What is being asked: Output each line from the one that contains "Given: Open the shopping cart" to the final line of the data below, exactly, and include nothing else.

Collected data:

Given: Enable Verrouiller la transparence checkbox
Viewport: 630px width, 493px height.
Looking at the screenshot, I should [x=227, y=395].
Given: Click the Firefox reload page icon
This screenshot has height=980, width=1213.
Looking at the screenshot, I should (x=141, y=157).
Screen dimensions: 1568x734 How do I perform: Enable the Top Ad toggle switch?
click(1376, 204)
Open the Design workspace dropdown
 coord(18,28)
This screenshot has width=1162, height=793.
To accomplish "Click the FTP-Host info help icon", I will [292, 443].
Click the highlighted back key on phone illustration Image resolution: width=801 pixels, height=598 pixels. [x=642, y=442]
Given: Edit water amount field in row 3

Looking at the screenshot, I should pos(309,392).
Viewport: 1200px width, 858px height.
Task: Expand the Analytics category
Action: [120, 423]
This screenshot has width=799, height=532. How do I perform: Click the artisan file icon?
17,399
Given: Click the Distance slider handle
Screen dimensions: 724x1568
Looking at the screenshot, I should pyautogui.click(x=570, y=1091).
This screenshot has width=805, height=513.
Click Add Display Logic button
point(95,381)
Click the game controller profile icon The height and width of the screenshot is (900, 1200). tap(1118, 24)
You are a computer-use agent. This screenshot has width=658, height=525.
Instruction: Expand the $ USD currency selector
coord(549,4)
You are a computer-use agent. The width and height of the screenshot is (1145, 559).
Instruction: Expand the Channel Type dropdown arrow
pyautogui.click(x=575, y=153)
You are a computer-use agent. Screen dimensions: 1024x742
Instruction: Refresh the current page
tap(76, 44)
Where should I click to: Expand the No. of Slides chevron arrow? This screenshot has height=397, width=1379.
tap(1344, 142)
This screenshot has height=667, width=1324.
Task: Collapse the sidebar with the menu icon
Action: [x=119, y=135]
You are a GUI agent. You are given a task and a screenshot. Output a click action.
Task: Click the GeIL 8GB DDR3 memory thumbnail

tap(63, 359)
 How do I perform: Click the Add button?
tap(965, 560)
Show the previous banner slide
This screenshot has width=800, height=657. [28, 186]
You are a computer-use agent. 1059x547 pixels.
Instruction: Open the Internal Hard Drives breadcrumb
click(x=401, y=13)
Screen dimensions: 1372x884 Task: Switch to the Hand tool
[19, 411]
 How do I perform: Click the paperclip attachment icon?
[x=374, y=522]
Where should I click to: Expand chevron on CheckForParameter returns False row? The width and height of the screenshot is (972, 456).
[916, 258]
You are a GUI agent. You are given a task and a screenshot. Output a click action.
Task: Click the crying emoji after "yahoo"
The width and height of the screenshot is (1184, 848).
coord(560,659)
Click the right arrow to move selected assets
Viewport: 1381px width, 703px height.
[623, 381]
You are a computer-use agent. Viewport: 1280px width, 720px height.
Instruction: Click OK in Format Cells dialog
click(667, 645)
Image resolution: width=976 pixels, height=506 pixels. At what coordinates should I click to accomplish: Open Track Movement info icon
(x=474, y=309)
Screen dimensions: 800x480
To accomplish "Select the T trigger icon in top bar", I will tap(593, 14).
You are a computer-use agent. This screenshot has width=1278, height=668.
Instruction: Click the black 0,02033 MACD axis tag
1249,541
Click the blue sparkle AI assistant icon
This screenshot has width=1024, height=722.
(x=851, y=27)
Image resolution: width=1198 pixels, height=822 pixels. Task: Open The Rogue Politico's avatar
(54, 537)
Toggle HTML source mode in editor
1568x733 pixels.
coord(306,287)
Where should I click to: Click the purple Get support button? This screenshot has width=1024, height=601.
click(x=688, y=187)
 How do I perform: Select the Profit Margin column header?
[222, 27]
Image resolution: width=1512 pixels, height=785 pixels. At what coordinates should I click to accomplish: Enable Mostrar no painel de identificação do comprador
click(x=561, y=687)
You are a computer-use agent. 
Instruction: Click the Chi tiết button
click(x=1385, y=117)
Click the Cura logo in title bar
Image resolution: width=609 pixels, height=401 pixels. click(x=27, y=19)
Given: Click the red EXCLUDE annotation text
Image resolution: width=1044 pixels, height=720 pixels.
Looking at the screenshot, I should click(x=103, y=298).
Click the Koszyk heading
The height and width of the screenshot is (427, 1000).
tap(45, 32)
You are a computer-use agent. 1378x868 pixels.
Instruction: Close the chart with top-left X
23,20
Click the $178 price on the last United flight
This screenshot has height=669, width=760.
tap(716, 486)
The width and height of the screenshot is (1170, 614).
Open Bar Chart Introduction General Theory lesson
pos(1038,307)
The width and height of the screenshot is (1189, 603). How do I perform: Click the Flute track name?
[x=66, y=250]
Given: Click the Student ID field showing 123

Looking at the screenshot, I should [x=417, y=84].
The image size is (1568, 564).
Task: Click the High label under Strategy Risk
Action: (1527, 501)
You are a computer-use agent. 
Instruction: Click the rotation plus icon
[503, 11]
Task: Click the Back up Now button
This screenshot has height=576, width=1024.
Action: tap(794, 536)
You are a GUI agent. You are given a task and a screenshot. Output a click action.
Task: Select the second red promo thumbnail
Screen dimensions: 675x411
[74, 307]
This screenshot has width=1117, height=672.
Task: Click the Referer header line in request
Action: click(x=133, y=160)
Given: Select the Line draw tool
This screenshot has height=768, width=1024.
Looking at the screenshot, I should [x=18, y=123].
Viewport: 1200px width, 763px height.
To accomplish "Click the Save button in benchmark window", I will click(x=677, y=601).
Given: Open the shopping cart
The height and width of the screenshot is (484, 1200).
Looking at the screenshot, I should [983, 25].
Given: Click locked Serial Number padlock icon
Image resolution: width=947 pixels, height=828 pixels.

Problem solution:
Given: Open the shopping cart
The height and width of the screenshot is (484, 1200).
Looking at the screenshot, I should [983, 25].
Given: Click locked Serial Number padlock icon
Image resolution: width=947 pixels, height=828 pixels.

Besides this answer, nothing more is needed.